Pilotos bolivianos y paraguayos son los encargados de sacar la pasta de coca que producen cerca de 200 laboratorios en el borde de la selva y las montañas de Junín, Cusco, Ayacucho y Huancavelica. La coca viaja al sur, hasta Bolivia, donde pasa el último cedazo para convertirse en cocaína e iniciar el viaje hacia Norte América y Europa. El VRAE, además de mafias y campesinos de tradición cocalera, tiene un reducto de Sendero Luminoso que se mueve entre la decadencia revolucionaria y la bonanza del narcotráfico. El ejército apenas se atreve a mirar desde los helicópteros y los planes especiales para la zona han fracasado. La Impotencia sobre cómo manejar la pobreza rural, los reductos terroristas y el narcotráfico llevó a que un vicepresidente peruano, Luis Giampietri, soltara una solución desesperada en el 2009: “Escuchen bien lo que voy a decir, posiblemente sea una barbaridad, hay que declarar el VRAE en una zona de combate ¿Qué hacen civiles metidos allí que estorban, que dificultan el trabajo y dan pie a que después las ONG"s denuncien a los oficiales de violación a los derechos humanos?” Nadie atendió los delirios de Giampietri.
La gran pregunta -mirando desde Colombia el enclave geográfico que hizo posible que pasáramos al segundo puesto en la producción mundial de coca- es por qué Perú logró sostener una tasa de 8 homicidios por cada 100.000 habitantes mientras se convertía en un gran protagonista del narcotráfico. Y por qué el VRAE a pesar de sus problemas de violencia no se podría comparar con nuestros territorios de guerra en el Pacífico, el Bajo Cauca, el Catatumbo o el Caquetá. Un dato deja clara la intensidad de las desgracias: en los últimos seis años han muerto 90 policías y soldados en la gran zona de producción de coca del Perú. Una cifra menor para nuestros partes militares donde las bajas de cada ataque se cuentan por decenas.
Las respuestas pueden ser variadas. Se podría decir que el VRAE es apenas un primer eslabón de la cadena de la coca donde la acción mafiosa se concentra en la compra del producto a los campesinos. Las purgas se concentran en Colombia y México donde están los dueños de las rutas internacionales y las fortunas. Mejor dicho, Perú se dedica al cultivo y la primera exportación mientras deja a otros las grandes ganancias y las cruentas disputas. Pero también puede ser que el Estado peruano haya dejado pasar, por incapacidad, temor o conveniencia, el tema de la coca. Una parte de la siembra es legal según la legislación peruana. Solo una base militar en la región se dedica al narcotráfico mientras desde 29 bases persiguen a los hermanos Quispe Palomino, líderes senderistas en la zona. La erradicación ha sido una amenaza más que una realidad y el mismo Estado tiene oficinas para la compra legal de la hoja para usos tradicionales. Esa lucha de baja intensidad tal vez ha conducido a una violencia menor a la usual en nuestras zonas de cultivo y procesamiento. Ahora el gobierno habla de erradicación y hasta los alcaldes del VRAE dicen que la gente tiene armas y defenderá sus matas. Ya sabemos lo significa la guerra a muerte. Tal vez baje un poco la producción, pero crecerán la violencia y las acciones de los senderistas como defensores campesinos.

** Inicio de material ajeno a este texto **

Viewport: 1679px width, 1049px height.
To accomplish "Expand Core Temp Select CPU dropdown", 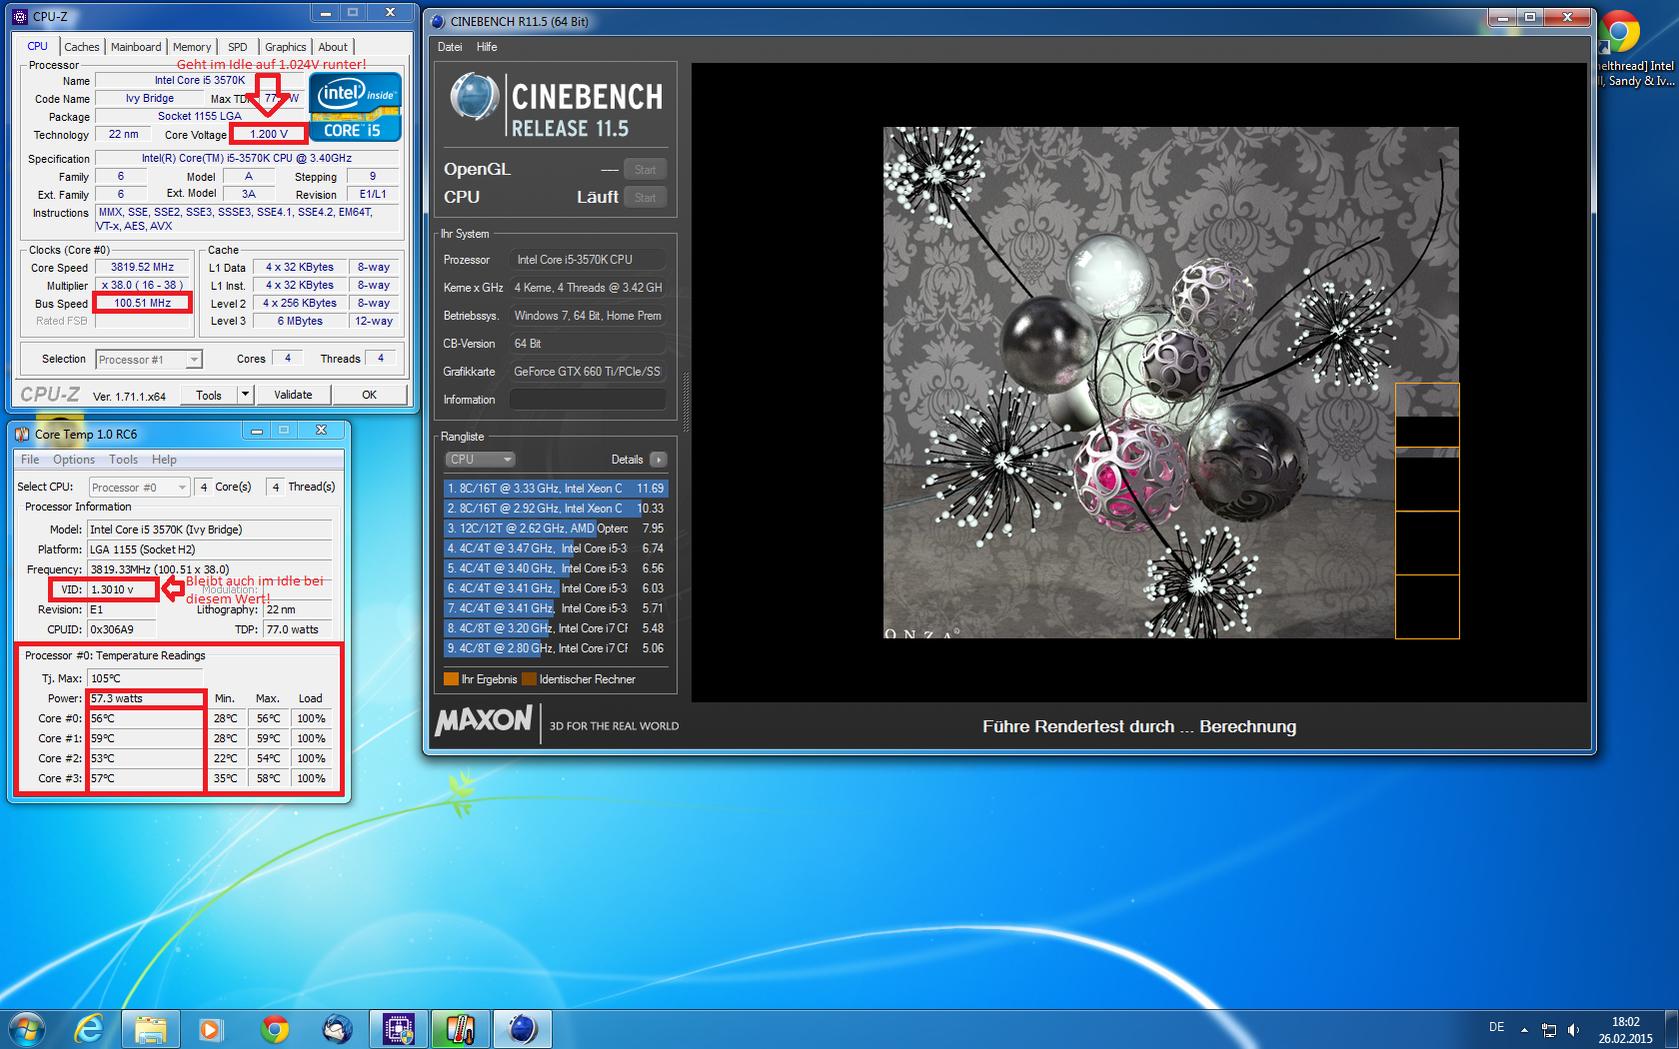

martes, 4 de febrero de 2014

Entre caciques





En el Estado todos los caminos son inescrutables. Cuando se abren las oficinas públicas y los ciudadanos llegan a las ventanillas, cuando circulan las circulares, cuando se persigue un sello y una firma como si fuera la única salvación todo puede tomar caminos inesperados e indeseados. Las leyes se tuercen, las sentencias se bifurcan, las buenas intenciones se convierten en pasto para profesionales de la oportunidad, los incentivos públicos terminan en círculos viciosos. Es solo cuestión de trámite, y de tiempo.
Es imposible negar las bondades del reconocimiento que la Constitución del 91 les dio a los pueblos indígenas. Se trataba de hacerlos ciudadanos y de un merecido desagravio democrático luego de ser tratados, en el papel y en la realidad, como salvajes que debían ser reducidos “a la vida civilizada”. El reconocimiento de los resguardos indígenas era una obligación para lograr que la protección constitucional tuviera linderos y derechos ciertos. La experiencia del siglo XIX mostró que el simple título acompañado de la posibilidad de vender los resguardos convirtió muy pronto a los indígenas en peones.
En 1993 los resguardos lograron una participación en el presupuesto nacional, lo que les dio autonomía frente a las autoridades municipales y puso un señuelo para los cazadores de rentas. Luego, en 1997 la Corte Constitucional le dio contenido a un convenio de la OIT firmado por Colombia en 1989 y puso las condiciones para la consulta previa a la realización de obras, la expedición de leyes y la explotación de recursos naturales que pudieran afectar sus territorios y su cultura. Ya había un fortín con reconocimiento social, recursos propios y posibilidad de levantar talanqueras jurídicas. El sueño de los políticos de pueblo y los intrigantes titulados y sin penacho.
De modo que los resguardos y los indígenas comenzaron a multiplicarse. Los ecos de la Pacha Mama se juntaron con las promesas de un poderoso dios con acciones en las oficinas públicas. Es cierto que el proceso de reconocimiento y las metodologías de los censos llevaron a muchos a identificarse o reconocer un origen olvidado o vergonzante. Pero también es cierto que abundan los actores con la mochila recién comprada. Entre 1993 y 2005 los resguardos indígenas crecieron cerca de un 120% en Colombia. Los últimos datos hablan de 796 resguardos reconocidos legalmente. De modo que durante los últimos 20 años se crearon en promedio 25 cada año. El Incoder y el Ministerio del Interior se han turnado la responsabilidad de esos reconocimientos. Según el Dane, entre los últimos dos censos la población colombiana tuvo un crecimiento de 18.8 personas por cada mil, mientras la población indígena creció 80.2 por cada mil. Cada vez es más frecuente que campesinos y colonos decidan convertir sus Juntas de Acción Comunal en resguardos indígenas. Ser indio paga, parece ser la consigna de muchos.
Nadie se extraña entonces que con la llegada de la primera volqueta para construir el tramo 3 de la Ruta del Sol hayan aparecido, por artes chamánicas, 13 capitanes representando a sus comunidades. Los “indígenas” se han vuelto expertos en resoluciones, papeleos, votos, vetos y cálculos políticos. Tiene poder hasta para decidir el mantenimiento de una vía entre San Antero y María La Baja. Cambian becas por permisos y van de tú a tú con los caciques de Planeta Rica, por decir algo.